Vorliegender Text:
______
[Emma Haas]
Was wir Menschen essen und wie wir dabei unser Essverhalten gestalten wird mit aufkommenden Trends der letzten Jahrzehnte zunehmend relevanter für uns und unser soziales Umfeld. Dabei spielen die Thematiken wie Essstörungen, gesunde Ernährung und umweltbewusstes bzw. nachhaltiges Essen und Konsumieren (Bio, vegan etc.) eine zentrale Rolle. Die Verbindung von Essen und Kunst hat eine lange Tradition, jedoch unterliegt die Darstellungsweise einem fortschreitenden Wandel.

Sachdarstellung
Die Darstellung von Lebensmitteln beispielsweise in Stillleben oder eine andere Form der Thematisierung von Essen gehört keinesfalls zu den Hauptwerken von Annibale Carracci (1560 – 1609), der um 1580/90 den „Bohnenesser“ mit Öl auf Leinwand malte. Dennoch ist seine Darstellung des „Bohnenessers“ gerade im Kontext der Genre-Malerei revolutionär. Zu sehen ist ein Mann, vermutlich ein Bauer oder Landarbeiter, welcher hinter einem gedeckten Tisch sitzt und Bohnen isst. Der englische Begriff „low-life painting“[1] deutet schon darauf hin, dass es bei dieser Form der Malerei um die Abbildung alltäglicher und banaler Situationen geht, meistens auf die unteren sozialen Schichten oder Berufsgruppen bezogen. Diese Darstellungsweise geht häufig mit Ablehnung, Spott und einer gewissen Ironie einher. Davon unterscheidet sich dieses Werk allerdings signifikant, denn „the Beaneater in spite of its genre, is not a joke, it’s communication not ironic“[2]. „Der Bohnenesser“ ist also nicht bloß die ironische Darstellung von Alltäglichem, sondern ein Ausdruck guter Beobachtungsgabe, Genauigkeit und Unmittelbarkeit der abgebildeten Situation. Es ist ein künstlerisches Statement, zurückzuführen auf Annibale Carraccis Abstammung aus einer Handwerksfamilie und seine lebenslang damit einhergehende Ablehnung der oberen Schichten.[3] Man sagt ihm nach, er hegte den Drang, sich mit den „niedrigsten und verachtetesten Formen der manuellen Arbeit“[4] zu beschäftigen, was für ihn bedeutete beispielsweise Straßenkehrer, Schornsteinfeger und Totengräber bei ihrer mühseligen täglichen Arbeit abzubilden[5]. Annibale Carracci prägte die Genre-Malerei mit seinem Werk „Der Bohnenesser“ nachhaltig. Durch dessen visuelle und psychologische Unmittelbarkeit verhalf er dem low-life painting seine ursprüngliche Funktion hinter sich zu lassen und zu einem Vehikel für bedeutenden menschlichen Inhalt zu werden.[6]
Sequenzablauf
Als Schnittstelle zwischen dem Werk „Der Bohnenesser“ von Annibale Carracci und der gestalterischen Praxis der Schülerinnen und Schüler wurde hier das Thema „Essen“ bzw. die Frage danach gewählt, „was wir essen“ und „wie wir essen“. Die Kinder der 3. Klasse nähern sich dem Thema über das gemeinsame Frühstück an und gehen nach einer gemeinsamen Ideensammlung in die bildnerische Produktion über. Diese wird von der Lehrkraft begleitet. Nach einer Besprechung der entstandenen Werke, sowie Anmerkungen über Schwierigkeiten bzw. Auffälligkeiten bei der Umsetzung folgt die Annäherung an das Werk „Der Bohnenesser“ mit Bezug zu den eigenen Arbeiten. Anschließend werden der Künstler und weitere Werke zum Thema vorgestellt, um schließlich ein umfangreiches Gesamtbild über Annibale Carracci und dessen Schaffen skizzieren zu können.
______
Datensätze:
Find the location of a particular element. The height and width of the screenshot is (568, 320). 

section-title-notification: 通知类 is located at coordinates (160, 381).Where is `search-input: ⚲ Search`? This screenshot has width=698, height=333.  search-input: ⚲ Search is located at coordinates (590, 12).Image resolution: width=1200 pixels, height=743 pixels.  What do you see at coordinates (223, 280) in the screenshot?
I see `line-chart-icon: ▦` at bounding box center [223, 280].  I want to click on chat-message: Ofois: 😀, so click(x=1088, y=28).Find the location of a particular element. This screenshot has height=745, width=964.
______
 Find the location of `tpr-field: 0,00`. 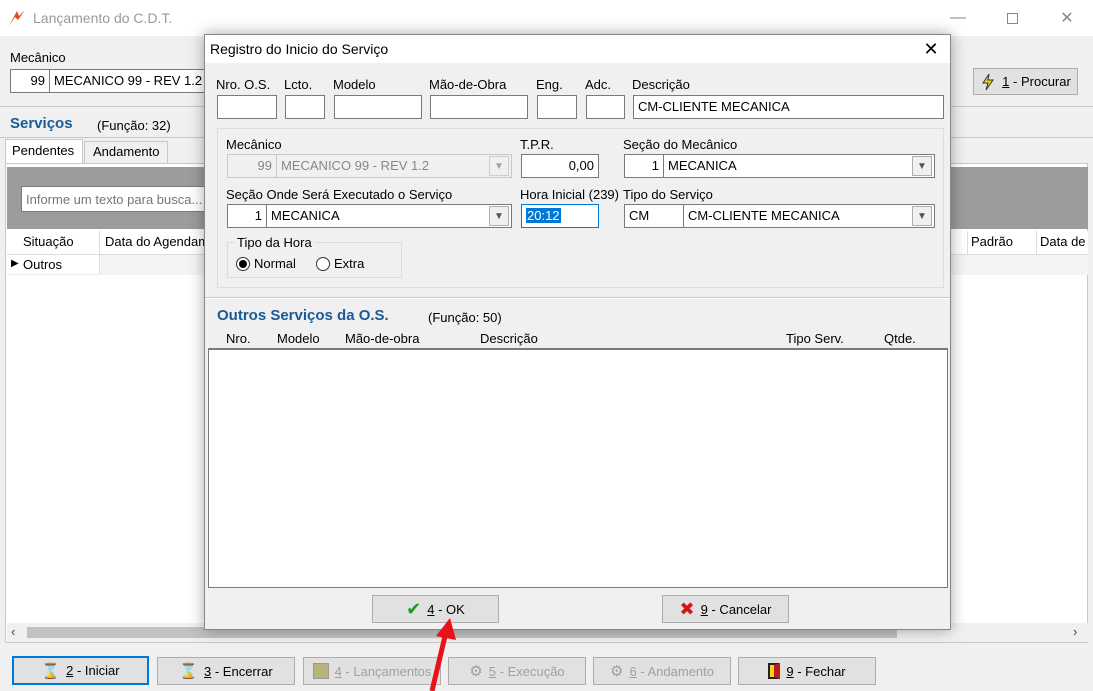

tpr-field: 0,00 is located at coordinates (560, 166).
______
Aufgabenstellung:
Schreibe bitte aus dem Text zu Carraccis „Bohnenesser“ den Abschnitt wortgetreu ab, der mit „[Emma Haas]“ beginnt und mit „einem fortschreitenden Wandel.“ endet.

Deine Lösung:
[Emma Haas]
Was wir Menschen essen und wie wir dabei unser Essverhalten gestalten wird mit aufkommenden Trends der letzten Jahrzehnte zunehmend relevanter für uns und unser soziales Umfeld. Dabei spielen die Thematiken wie Essstörungen, gesunde Ernährung und umweltbewusstes bzw. nachhaltiges Essen und Konsumieren (Bio, vegan etc.) eine zentrale Rolle. Die Verbindung von Essen und Kunst hat eine lange Tradition, jedoch unterliegt die Darstellungsweise einem fortschreitenden Wandel.